>>
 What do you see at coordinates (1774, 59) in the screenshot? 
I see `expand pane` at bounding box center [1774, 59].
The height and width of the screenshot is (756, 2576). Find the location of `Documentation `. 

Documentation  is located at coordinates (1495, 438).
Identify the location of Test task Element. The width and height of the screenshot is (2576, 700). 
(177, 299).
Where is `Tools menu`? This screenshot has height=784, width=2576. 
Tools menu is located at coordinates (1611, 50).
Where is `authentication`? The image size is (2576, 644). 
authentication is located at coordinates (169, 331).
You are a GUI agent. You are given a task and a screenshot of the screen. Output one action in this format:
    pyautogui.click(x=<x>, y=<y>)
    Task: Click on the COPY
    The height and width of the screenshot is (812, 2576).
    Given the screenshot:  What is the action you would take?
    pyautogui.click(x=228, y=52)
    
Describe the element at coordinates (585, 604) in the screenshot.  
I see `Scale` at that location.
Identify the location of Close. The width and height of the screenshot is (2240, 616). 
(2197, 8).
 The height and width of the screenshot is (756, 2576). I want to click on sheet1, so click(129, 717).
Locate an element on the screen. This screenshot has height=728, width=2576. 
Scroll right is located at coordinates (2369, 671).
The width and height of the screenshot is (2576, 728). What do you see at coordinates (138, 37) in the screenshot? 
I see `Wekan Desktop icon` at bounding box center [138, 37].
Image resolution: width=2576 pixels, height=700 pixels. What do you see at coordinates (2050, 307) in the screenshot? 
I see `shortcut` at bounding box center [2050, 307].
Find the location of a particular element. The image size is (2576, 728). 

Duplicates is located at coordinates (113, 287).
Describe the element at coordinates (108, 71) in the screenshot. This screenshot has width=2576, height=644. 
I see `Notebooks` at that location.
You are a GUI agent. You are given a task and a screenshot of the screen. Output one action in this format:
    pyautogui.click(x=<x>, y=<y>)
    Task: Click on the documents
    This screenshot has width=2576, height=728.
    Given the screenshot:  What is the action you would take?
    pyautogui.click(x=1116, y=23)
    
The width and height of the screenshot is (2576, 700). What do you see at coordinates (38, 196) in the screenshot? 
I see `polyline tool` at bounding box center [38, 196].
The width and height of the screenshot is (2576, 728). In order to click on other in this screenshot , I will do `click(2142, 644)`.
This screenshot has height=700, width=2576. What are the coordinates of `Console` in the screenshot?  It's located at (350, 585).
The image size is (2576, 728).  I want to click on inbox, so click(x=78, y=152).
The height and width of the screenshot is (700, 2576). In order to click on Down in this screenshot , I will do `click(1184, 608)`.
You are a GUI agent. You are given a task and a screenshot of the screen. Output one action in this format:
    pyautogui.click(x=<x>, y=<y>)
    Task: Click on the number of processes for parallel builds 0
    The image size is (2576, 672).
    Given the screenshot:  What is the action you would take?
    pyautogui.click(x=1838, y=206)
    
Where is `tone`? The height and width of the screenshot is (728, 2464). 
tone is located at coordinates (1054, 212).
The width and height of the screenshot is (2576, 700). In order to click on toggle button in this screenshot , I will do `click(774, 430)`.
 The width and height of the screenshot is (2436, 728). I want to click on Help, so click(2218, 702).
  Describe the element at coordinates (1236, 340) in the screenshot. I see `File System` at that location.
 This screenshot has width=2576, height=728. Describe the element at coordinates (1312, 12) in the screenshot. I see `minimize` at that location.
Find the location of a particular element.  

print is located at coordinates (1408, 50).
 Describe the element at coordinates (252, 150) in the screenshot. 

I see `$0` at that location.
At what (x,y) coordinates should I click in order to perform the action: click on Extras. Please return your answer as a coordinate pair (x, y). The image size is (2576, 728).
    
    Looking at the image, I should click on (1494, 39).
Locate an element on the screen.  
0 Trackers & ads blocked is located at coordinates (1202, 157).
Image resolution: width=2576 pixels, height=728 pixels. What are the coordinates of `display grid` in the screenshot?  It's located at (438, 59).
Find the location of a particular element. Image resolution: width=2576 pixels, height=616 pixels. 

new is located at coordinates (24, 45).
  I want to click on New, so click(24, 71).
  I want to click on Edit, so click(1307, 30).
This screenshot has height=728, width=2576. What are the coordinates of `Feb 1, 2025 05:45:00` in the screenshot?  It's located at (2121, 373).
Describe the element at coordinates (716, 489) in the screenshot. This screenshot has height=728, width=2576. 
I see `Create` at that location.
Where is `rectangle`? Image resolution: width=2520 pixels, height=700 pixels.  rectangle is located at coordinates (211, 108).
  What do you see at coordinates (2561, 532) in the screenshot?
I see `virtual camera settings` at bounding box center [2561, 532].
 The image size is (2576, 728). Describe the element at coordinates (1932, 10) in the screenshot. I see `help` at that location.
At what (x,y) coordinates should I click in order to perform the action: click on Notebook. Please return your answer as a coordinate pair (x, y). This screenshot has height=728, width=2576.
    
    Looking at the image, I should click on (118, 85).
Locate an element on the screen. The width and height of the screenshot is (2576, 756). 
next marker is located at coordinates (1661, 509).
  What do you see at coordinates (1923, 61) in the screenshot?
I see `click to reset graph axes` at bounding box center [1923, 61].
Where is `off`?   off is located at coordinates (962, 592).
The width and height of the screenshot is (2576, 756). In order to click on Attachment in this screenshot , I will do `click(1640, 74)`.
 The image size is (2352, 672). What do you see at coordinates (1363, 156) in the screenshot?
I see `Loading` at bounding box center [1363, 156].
<<
TO BE DONE = Copy the lines above word for word, starting at the line that contains "The width and height of the screenshot is (2576, 700). What" and ending at the line that contains "0 Trackers &".

FINISHED EXERCISE =
The width and height of the screenshot is (2576, 700). What do you see at coordinates (38, 196) in the screenshot? 
I see `polyline tool` at bounding box center [38, 196].
The width and height of the screenshot is (2576, 728). In order to click on other in this screenshot , I will do `click(2142, 644)`.
This screenshot has height=700, width=2576. What are the coordinates of `Console` in the screenshot?  It's located at (350, 585).
The image size is (2576, 728).  I want to click on inbox, so click(x=78, y=152).
The height and width of the screenshot is (700, 2576). In order to click on Down in this screenshot , I will do `click(1184, 608)`.
You are a GUI agent. You are given a task and a screenshot of the screen. Output one action in this format:
    pyautogui.click(x=<x>, y=<y>)
    Task: Click on the number of processes for parallel builds 0
    The image size is (2576, 672).
    Given the screenshot:  What is the action you would take?
    pyautogui.click(x=1838, y=206)
    
Where is `tone`? The height and width of the screenshot is (728, 2464). 
tone is located at coordinates (1054, 212).
The width and height of the screenshot is (2576, 700). In order to click on toggle button in this screenshot , I will do `click(774, 430)`.
 The width and height of the screenshot is (2436, 728). I want to click on Help, so click(2218, 702).
  Describe the element at coordinates (1236, 340) in the screenshot. I see `File System` at that location.
 This screenshot has width=2576, height=728. Describe the element at coordinates (1312, 12) in the screenshot. I see `minimize` at that location.
Find the location of a particular element.  

print is located at coordinates (1408, 50).
 Describe the element at coordinates (252, 150) in the screenshot. 

I see `$0` at that location.
At what (x,y) coordinates should I click in order to perform the action: click on Extras. Please return your answer as a coordinate pair (x, y). The image size is (2576, 728).
    
    Looking at the image, I should click on (1494, 39).
Locate an element on the screen.  
0 Trackers & ads blocked is located at coordinates (1202, 157).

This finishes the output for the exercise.